It is hard to say what an ideal reasoner, knowing nothing else of the universe, would make of the Bible. But in contemplating this question we might also wonder what it would make of the Popol Vuh, Aesop's Fables, the Protocols of the Elders of Zion, Peter Pan, the "Hitler diaries" or Thucydides History of the Peloponnesian War. How would it tell what was meant as fiction, what was meant as fact but wasn't, what was meant as fact and was, and what was known by its author to be fiction but intended to deceive others into taking it as fact?The inability to distinguish the Bible from the rest is simply absurd. But there is no point in rehearsing all the marks of veracity that authenticate the Bible as God's word, though there are plenty. In fact there's no point in arguing these things at all. Its supernatural credentials are obvious to one who believes it, and believing it leads to deeper believing. That's how faith works. As Pascal said, God's word gives light to the believer but darkness to the unbeliever. These things are supernatural and can't be resolved by natural means, so there is no answer that can be given.
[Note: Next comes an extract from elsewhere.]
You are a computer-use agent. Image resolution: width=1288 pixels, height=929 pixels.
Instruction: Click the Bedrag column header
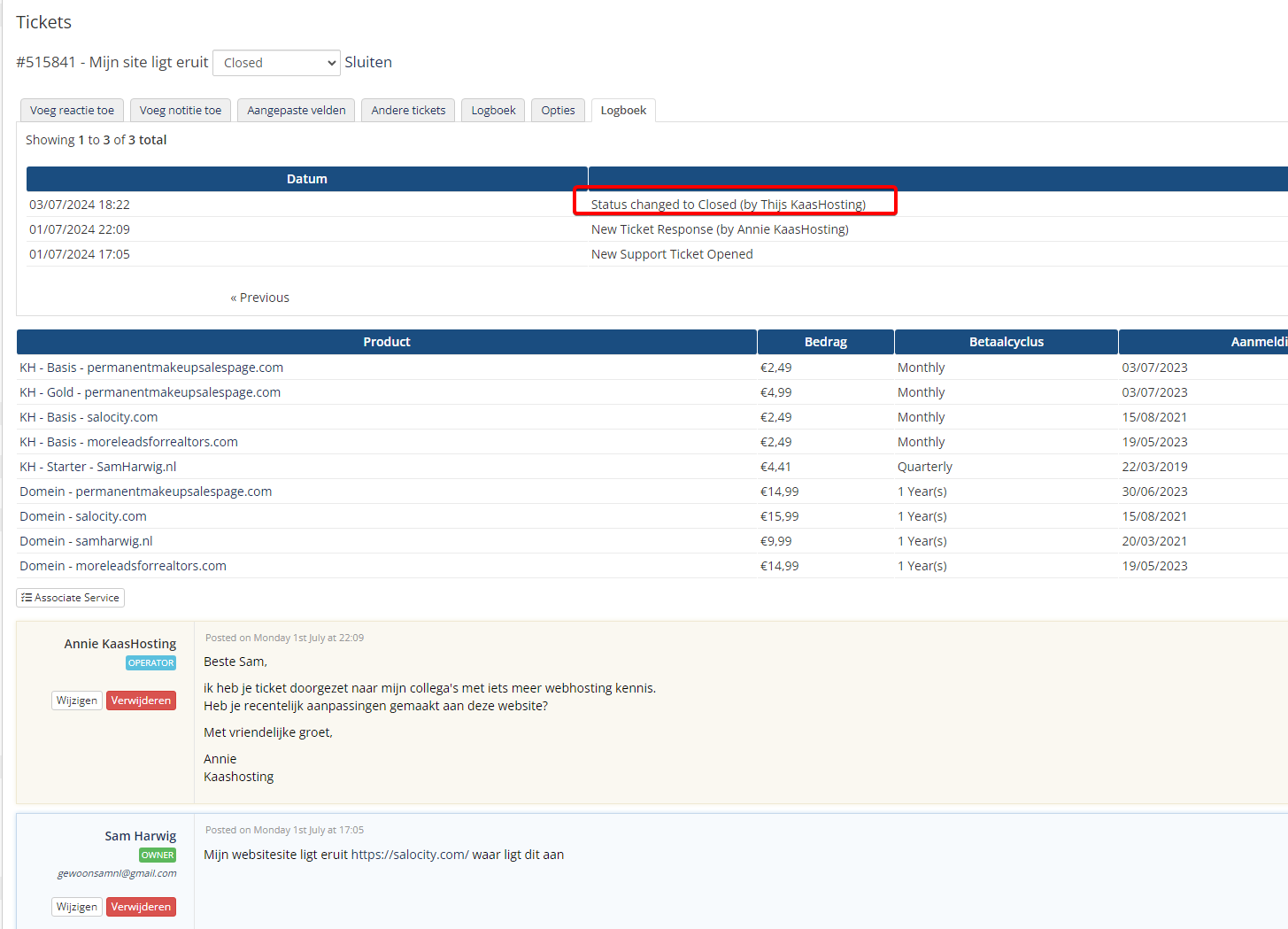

(By the way, the fact that some huge proportion of the posts at EvC are attempts to debunk the Bible all by itself shows that Evolution is the enemy of God -- something they try to deny because some think they believe in God, although they only believe in a false God they are able to combine with Evolution.)
And while I'm at it I should give a little support to the other poster in this conversation as he's making a good point that nobody else there is going to recognize:
The topic is whether or not the use of the Bible and other historical literature for generating knowledge about the physical world can within the scientific method:Good point Jon. It's perfectly reasonable, obvious even. History is witness. It needn't be supernatural to be useful as witness. But obvious though this is they will go on denying it -- raising questions about how impossible it is to tell history from fiction etc etc etc.
Jon in Message 1:I propose that the use of the Bible and other 'historical' literature to generate knowledge about the physical world is not, as many claim, unscientific or (dare I say) 'supernatural', but instead perfectly good science differing only in results (by means of different inputs) from presently accepted knowledge in the overall scientific community. To clarify, I am not addressing specifically the knowledge itself that is so generated, but rather the methodology—that is, the generation of knowledge about the physical world based on the reading of histories.